In January, in his State of the City address, Mayor Tom Menino promised “a radically different student assignment plan – one that puts a priority on children attending schools closer to their homes” within the year. Whether this could help the downtown neighborhoods at all remains to be seen.

It’s not as if there are no kids downtown who need a school. Granted, in most of the other, larger neighborhoods in Boston, more than a third of the households include children under the age of 18.  In the South End and Charlestown, the fraction is a little less than a fifth. In the Back Bay and Beacon Hill, the percentages drop to 6 and 7 percent. But for these last two neighborhoods alone, that adds up to about 700 elementary-aged kids.

A decade ago, a group of enthusiastic parents backed by City Councilor Mike Ross created a plan to purchase a building on Beacon Hill for a new elementary/middle school. But after months of work, the city rejected their proposal out of fear of commitment to the future costs and what a school in a high-income part of town would drain from other needs. But remember that half the seats in the school would have gone to kids outside the immediate neighborhood, preventing it from being an elitist enclave in a system where many schools have a list of struggles. In a January 2003 Boston Globe editorial, the city’s decision was lamented, while the financing plan was called “inventive,” one that could have been a model for future projects.

“At a time of shrinking enrollment, downtown families have proved their commitment to the Boston Public Schools, oversubscribing to all possible elementary school options (Hurley, Eliot, Warren-Prescott, Quincy),” said City Councilor Mike Ross in an e-mail. “BPS is effectively self-fulfilling the prophecy that these families will move out of Boston in search of a public school near their home.”

John Connolly, city councilor at-large and the head of the Council’s Committee on Education, is “taking the whole question of assignment and transportation head on,” says Adam Webster, his chief of staff (Mr. Connolly was out of town). As Mr. Menino ramps up efforts at reform, the City Council’s efforts will be a parallel process to the mayor’s initiatives, says Mr. Webster.
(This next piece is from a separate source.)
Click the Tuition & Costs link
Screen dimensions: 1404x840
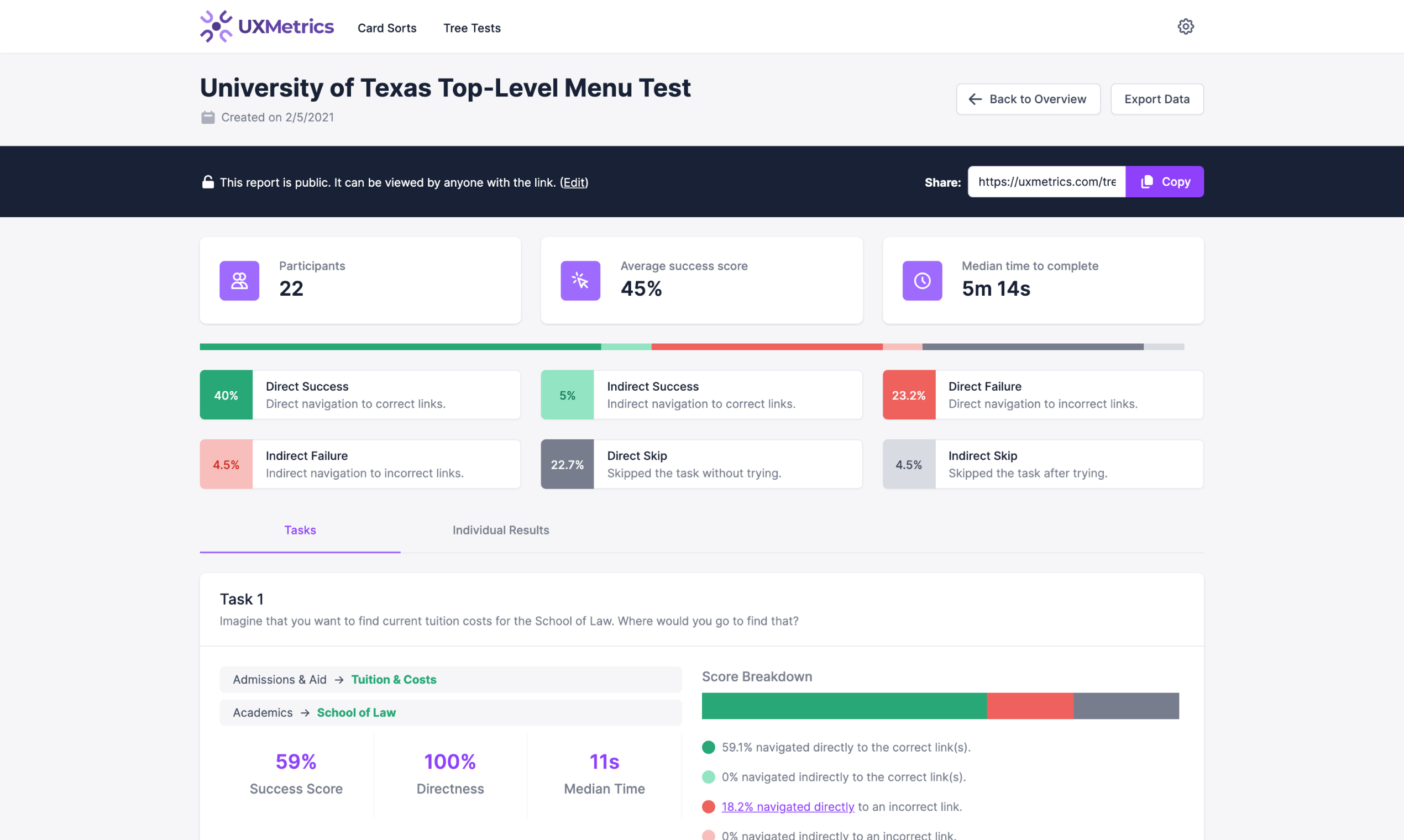(394, 679)
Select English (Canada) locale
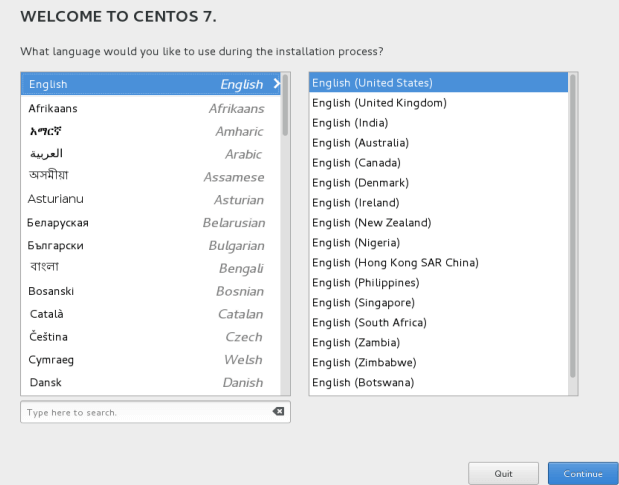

Last week, as the next step in Mr. Menino’s pledge on schools, BPS Superintendent Carol R. Johnson announced a new 23-member school assignment advisory committee. Community meetings across the city on school assignments will start March 10 and last through the fall. No meetings to be held in the downtown neighborhoods have been announced.  

And on Feb. 27, the Beacon Hill Civic Association (BHCA) hosts a discussion for the community on BPS, part of the BHCA’s new strategic plan to help increase access to public schools. Colin Zick, along with another BHCA board member, will lead the meeting.

At this point, families like the Zicks, who would have benefited from a new Beacon Hill school years ago, have almost outgrown the need, leaving the quest for solutions to a virtual new generation. Will younger families again have the drive to push for better options downtown?

Kris Perkins, family minister of Park Street Church and another veteran observer, has heard some hints of "renewed interest." He was a supporter of the 2001-2003 public school movement on Beacon Hill, even as he helped to build momentum for the private Park Street School. “I thought it important at the time for both groups to be doing all we could, to offer as many schooling options for families downtown as possible, because the more quality schooling options available, the more likely we would retain families in the downtown community,” says Mr. Perkins. “And the more families present in our neighborhoods, the better off and stable our neighborhoods are.” 

We get that BPS resources – $830 million worth – are wisely spent on children and communities that truly have fewer choices when they can’t even consider private education. But recognition of the downtown families’ value to the BPS system would be welcome.